● Stated goal:
Format everything in the data from the line containing "Given: Click the Check button to submit" down to the line containing "Looking at the", both included, as a Markdown table with the columns Row and Data line. Number each row, skip blank lines, and leave the pictures out.

● Records to use:

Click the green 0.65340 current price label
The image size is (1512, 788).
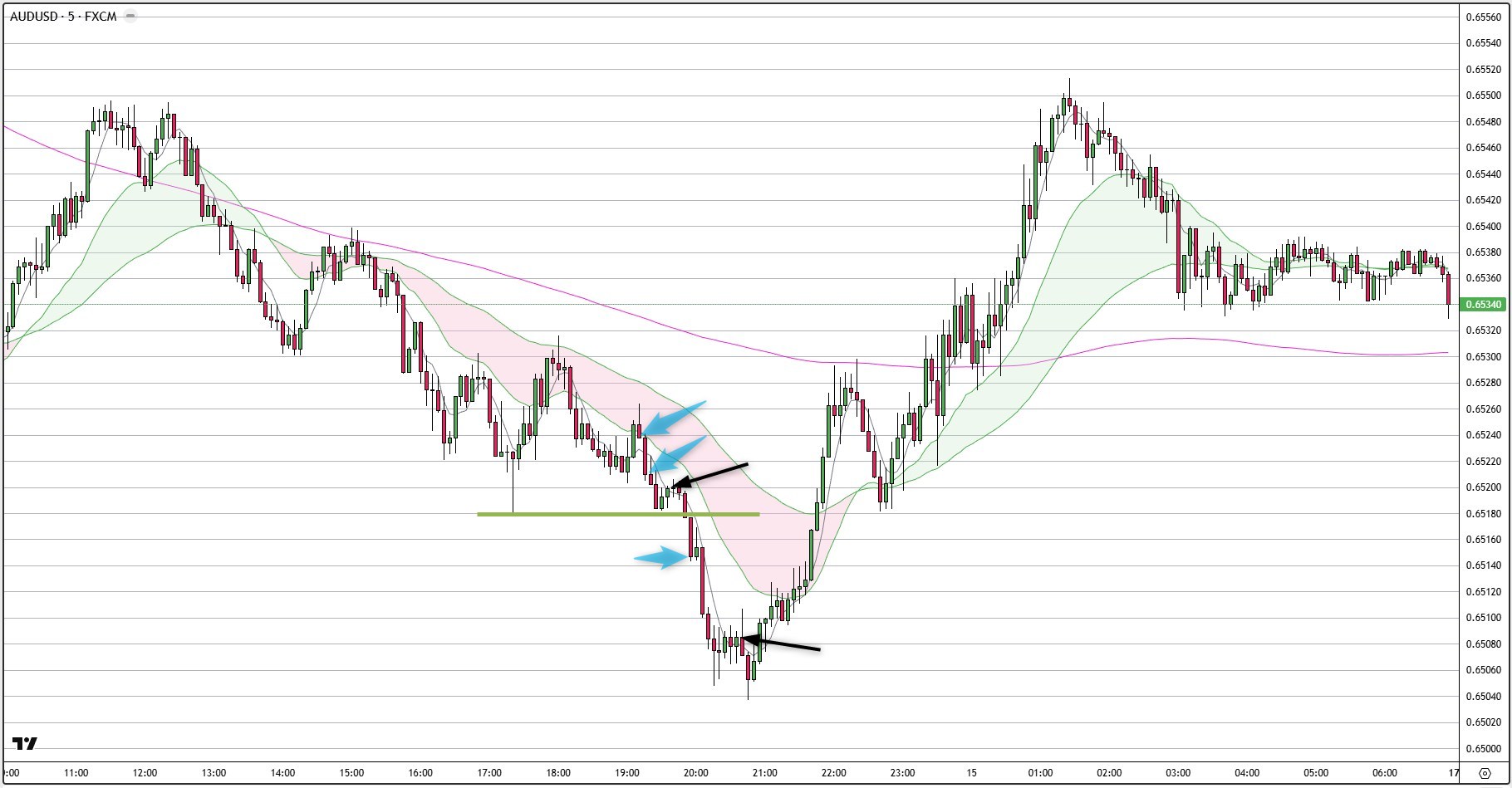click(1483, 305)
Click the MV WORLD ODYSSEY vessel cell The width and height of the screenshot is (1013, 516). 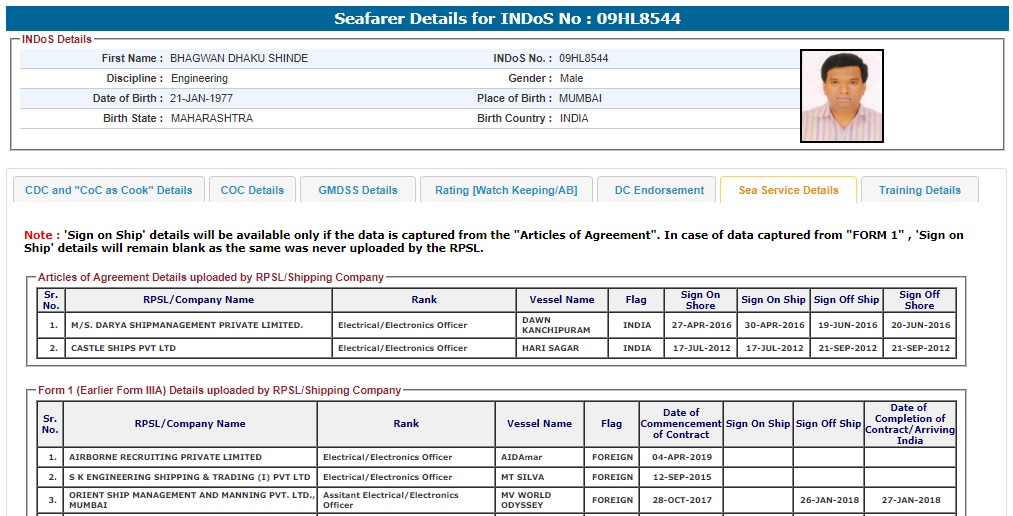tap(540, 500)
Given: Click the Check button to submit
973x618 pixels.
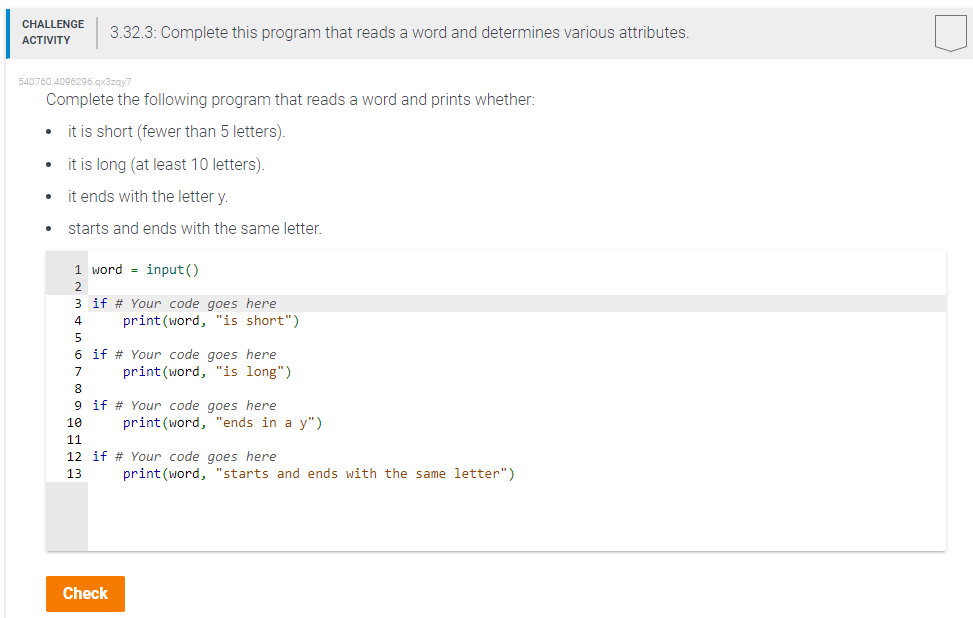Looking at the screenshot, I should point(85,593).
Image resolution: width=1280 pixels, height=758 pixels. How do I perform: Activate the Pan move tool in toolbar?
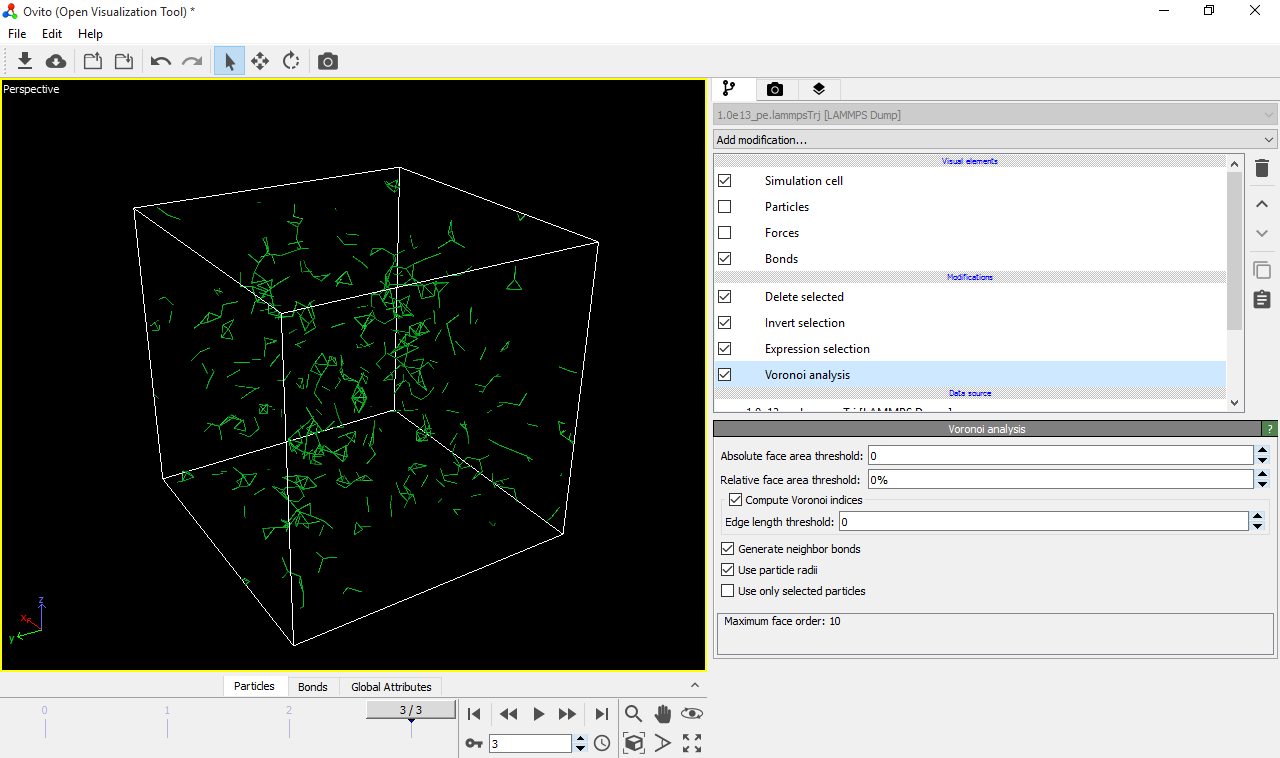pos(260,61)
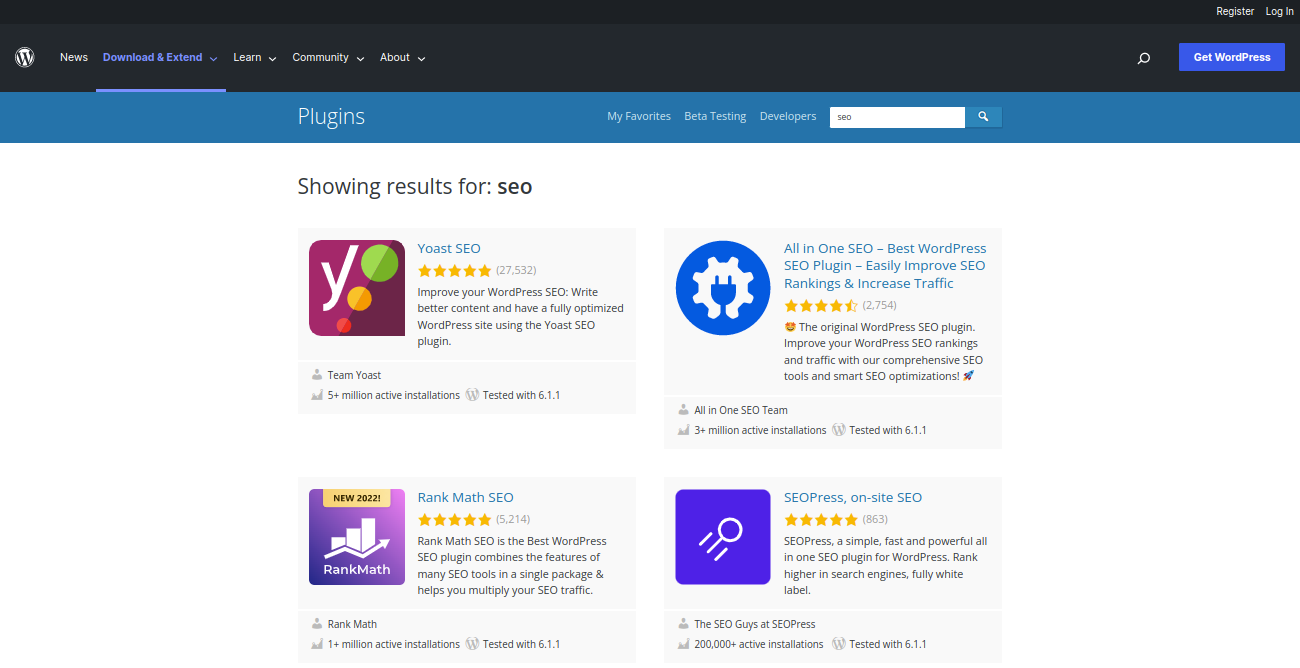
Task: Click the Log In link
Action: coord(1280,12)
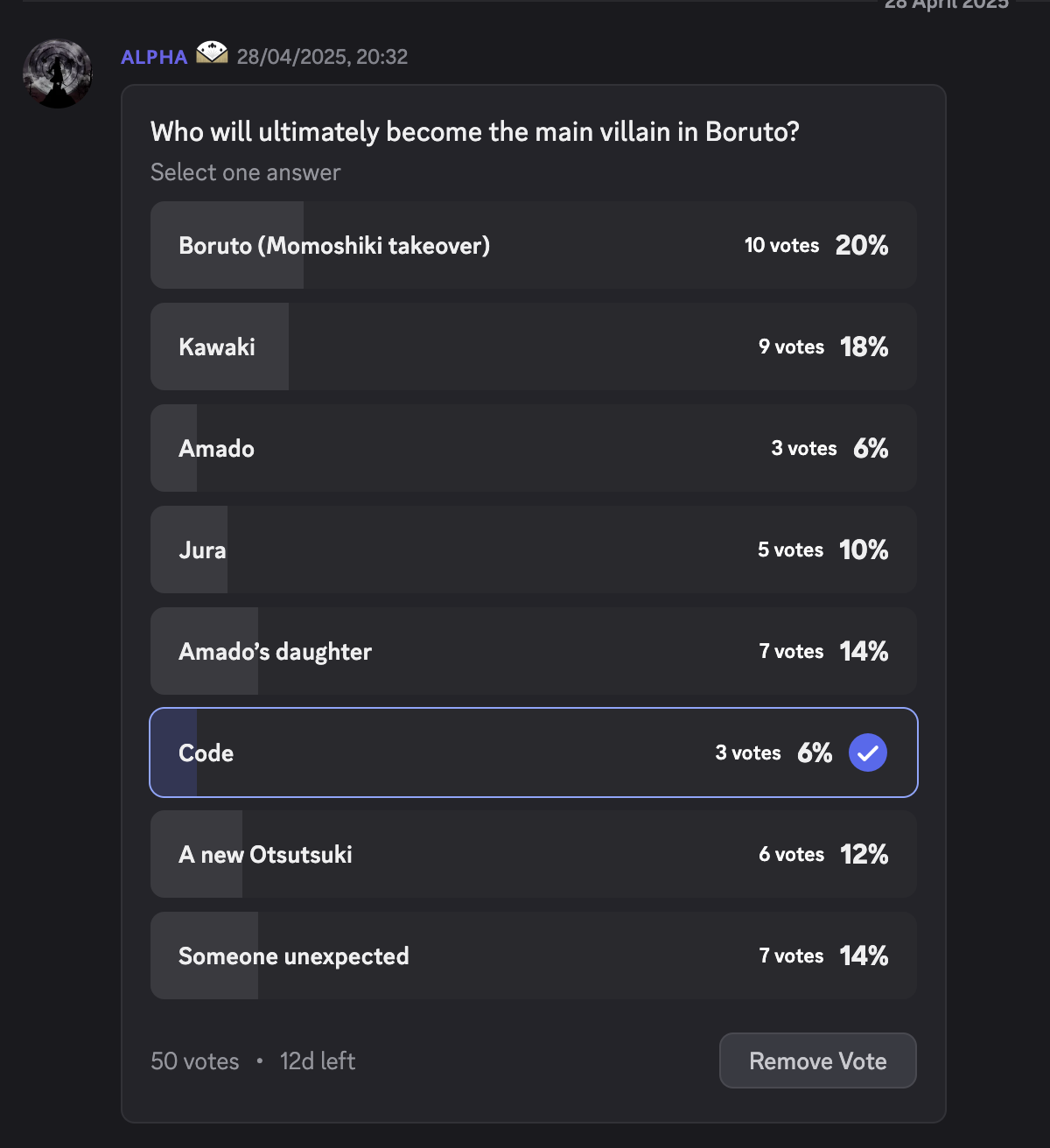View the 50 votes total
Viewport: 1050px width, 1148px height.
[x=195, y=1061]
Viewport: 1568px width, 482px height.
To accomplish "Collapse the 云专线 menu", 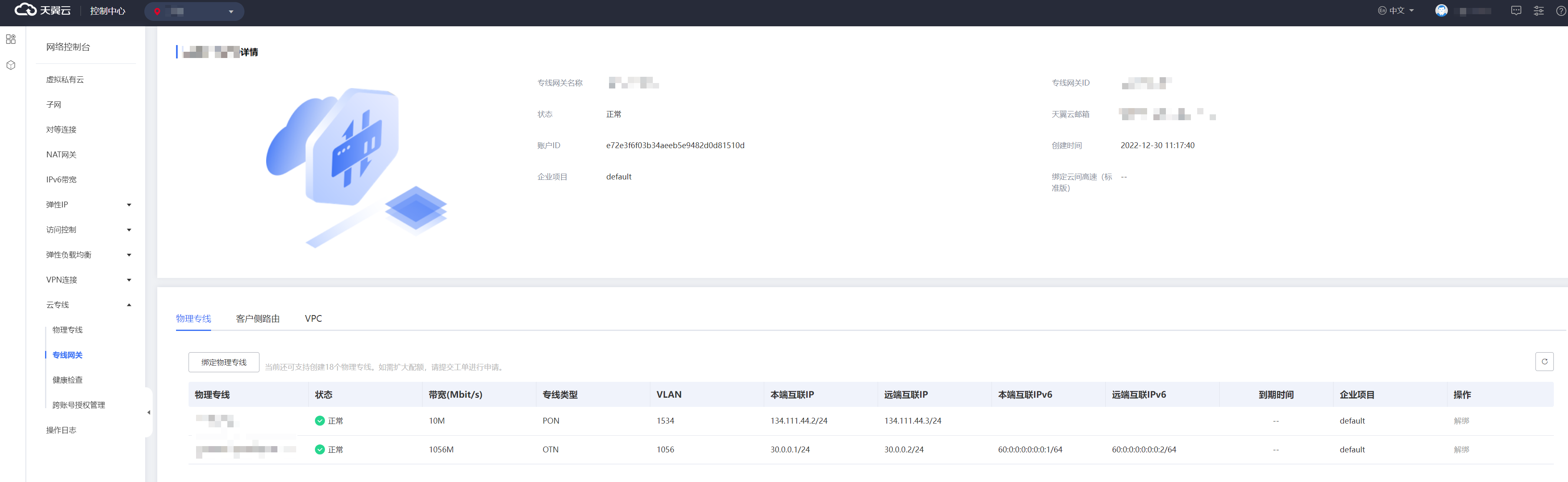I will [x=88, y=305].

● Exercise output:
| Row | Data line |
|---|---|
| 1 | Given: Click the Check button to submit |
| 2 | 973x618 pixels. |
| 3 | Looking at the screenshot, I should point(85,593). |